[Materials provided Boundary: Start]

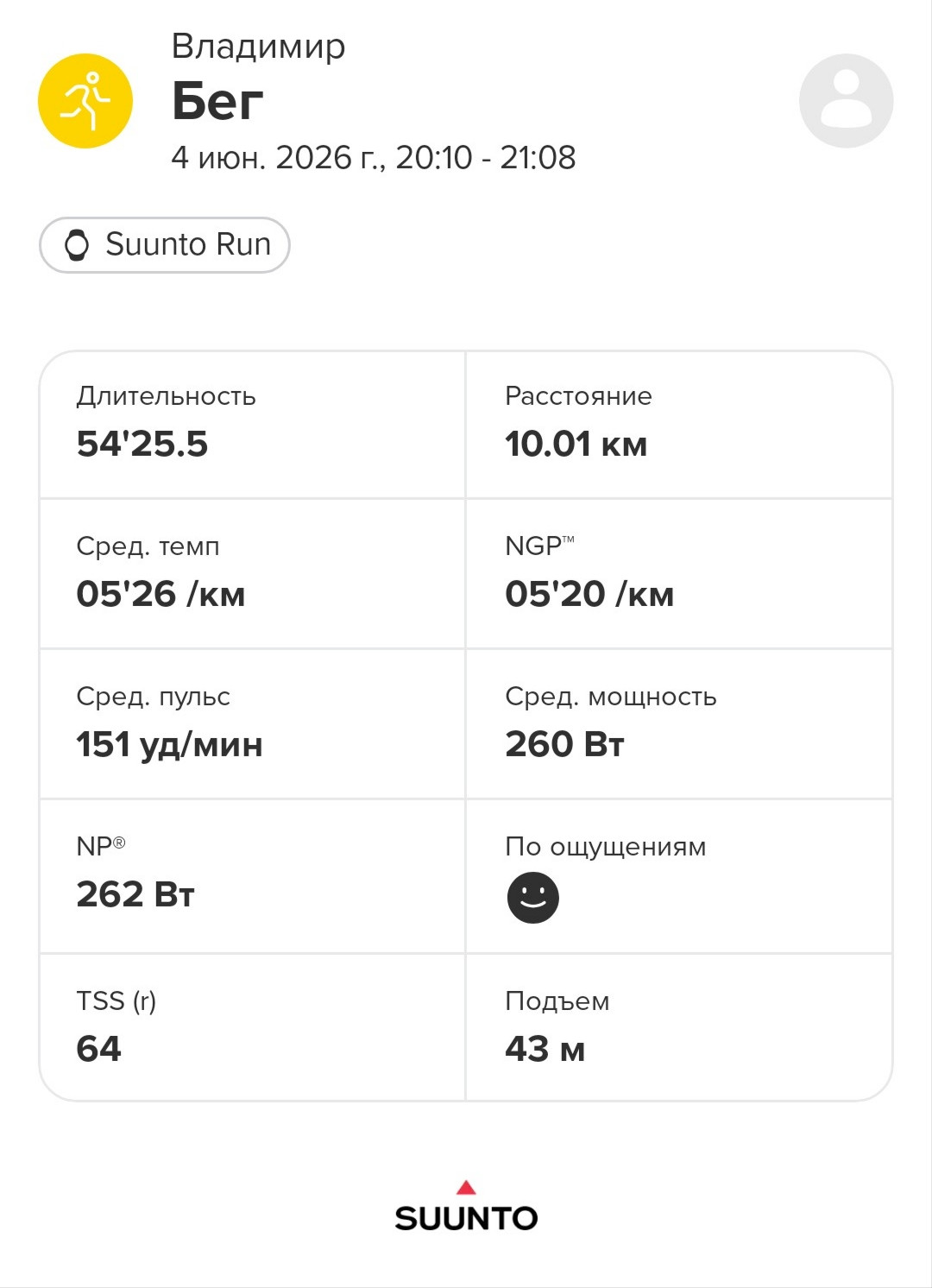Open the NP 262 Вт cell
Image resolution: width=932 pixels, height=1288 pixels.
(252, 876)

[Materials provided Boundary: End]
[Materials provided Boundary: Start]

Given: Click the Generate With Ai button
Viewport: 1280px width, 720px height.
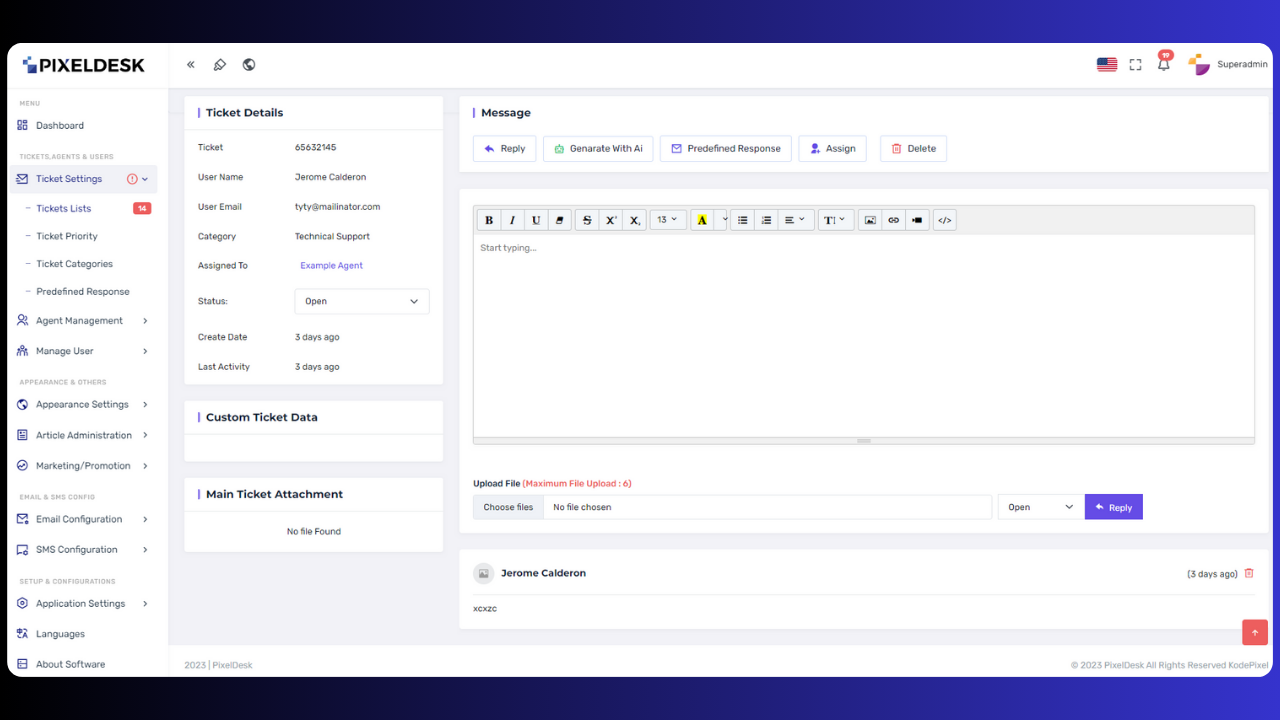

[Materials provided Boundary: End]

__Requirement__.
Look above for the line with "Given: Click the Generate With Ai button" and the line with "Viewport: 1280px width, 720px height.". Write out those two lines and all the lines between them, exactly, and no others.

__Solved problem__.
Given: Click the Generate With Ai button
Viewport: 1280px width, 720px height.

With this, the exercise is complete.